Koreri.com, Kobakma – Ribuan massa pendukung Ricky Ham Pagawak (RHP) kembali menduduki sekaligus menjaga kediaman Bupati Mamberamo Tengah di Kobakma, Papua, Senin (13/6/2022).
Massa pendukung RHP membawa alat perang tradisional berupa busur dan anak panah saat menduduki dan kawal kediaman Bupati Mamteng pasca aksi demo desak KPK hentikan kasus dugaan tindak pidana gratifikasi yang sudah menuduh Bupati Ricky Ham Pagawak sebagai tersangka.

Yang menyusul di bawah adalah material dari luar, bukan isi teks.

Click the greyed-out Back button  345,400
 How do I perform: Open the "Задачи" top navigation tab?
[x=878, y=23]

Dari pantauan di lapangan, sebelum menduduki rumah kedamaian Bupati Ricky, massa pendukung yang tergabung dalam Forum Peduli RHP melakukan aksi demo di halaman Mamberamo Tengah mendesak agar KPK segera menghentikan kasus dugaan tindak pidana gratifikasi karena diboncengi kepentingan politik 2024.
“Kami sudah serahkan aspirasi dan tuntutan kepada Kapolres Mamberamo Tengah dan kami beri waktu dua hari sudah mendapatkan jawaban pasti dari KPK melalui Polda Papua,” kata Hengky Jikwa penanggung jawab aksi demo di Kobakma, Senin (13/6/2022) pagi.

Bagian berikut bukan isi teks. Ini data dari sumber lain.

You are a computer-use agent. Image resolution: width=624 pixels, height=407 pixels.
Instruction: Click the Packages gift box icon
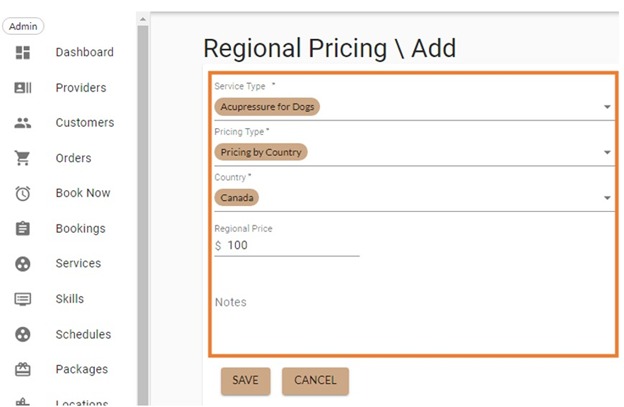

Dikatakan, massa aksi tetap kawal dan menduduki kediaman Bupati Mamberamo Tengah sampai ada hasil putusan dari KPK bahwa kasus dugaan gratifikasi telah dihentikan proses hukumnya.

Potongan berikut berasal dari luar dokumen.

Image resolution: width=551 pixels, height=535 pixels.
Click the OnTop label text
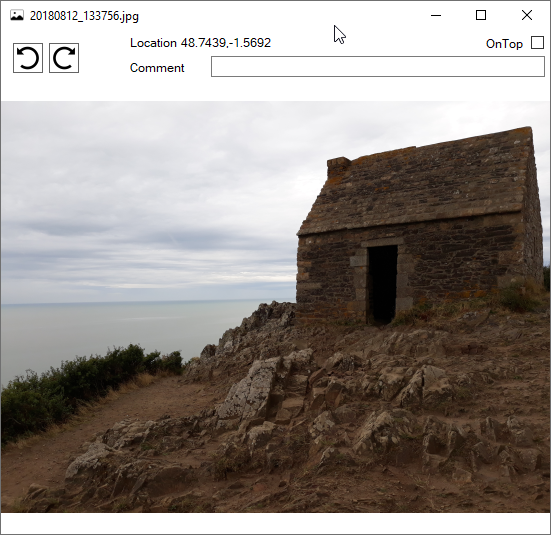504,44
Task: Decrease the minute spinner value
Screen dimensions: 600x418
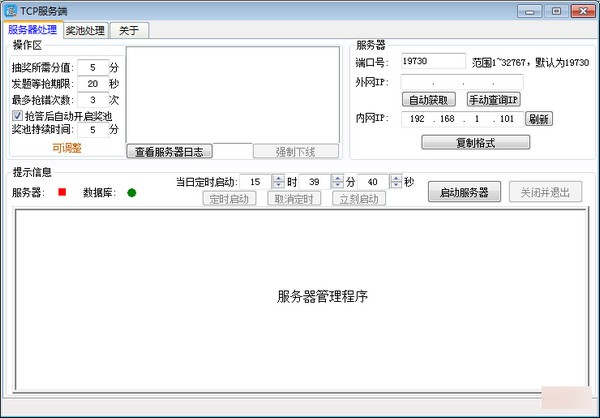Action: 338,185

“Kami masyarakat pendukung setia pak Ricky Ham Pagawak tetap kawal dan duduki kediaman Bupati Mamteng ini sampai KPK hentikan kasus dugaan gratifikasi ini,” tegas salah pendukung setia RHP.
Selain itu, massa pendukung RHP juga menunggu kedatangan tim KPK di Kobakma.
“Kami tunggu kedatangan mereka (KPK, red) di Kobakma. Karena lokus persoalan yang mereka tuduhkan ada di sini,” desaknya.
Di halaman kediaman Bupati Mamteng, massa pendukung dan simpatisan 5 distrik, perwakilan paguyuban dan relawan RHP wilayah Lapago melakukan tradisi adat bakar batu.
“Pokoknya kami tetap duduki dan kawal sampai kasus tuntas, karena pak RHP itu Gubernur Papua setelah Lukas Enembe,” pungkasnya.